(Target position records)
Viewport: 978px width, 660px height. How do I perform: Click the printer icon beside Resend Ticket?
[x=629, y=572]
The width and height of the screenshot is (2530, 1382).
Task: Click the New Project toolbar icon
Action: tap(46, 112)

:: TASK PROMPT ::
Output the lines of the data above as a numbered list, leaving out any blank lines.

:: RESPONSE ::
1. Viewport: 978px width, 660px height. How do I perform: Click the printer icon beside Resend Ticket?
2. [x=629, y=572]
3. The width and height of the screenshot is (2530, 1382).
4. Task: Click the New Project toolbar icon
5. Action: tap(46, 112)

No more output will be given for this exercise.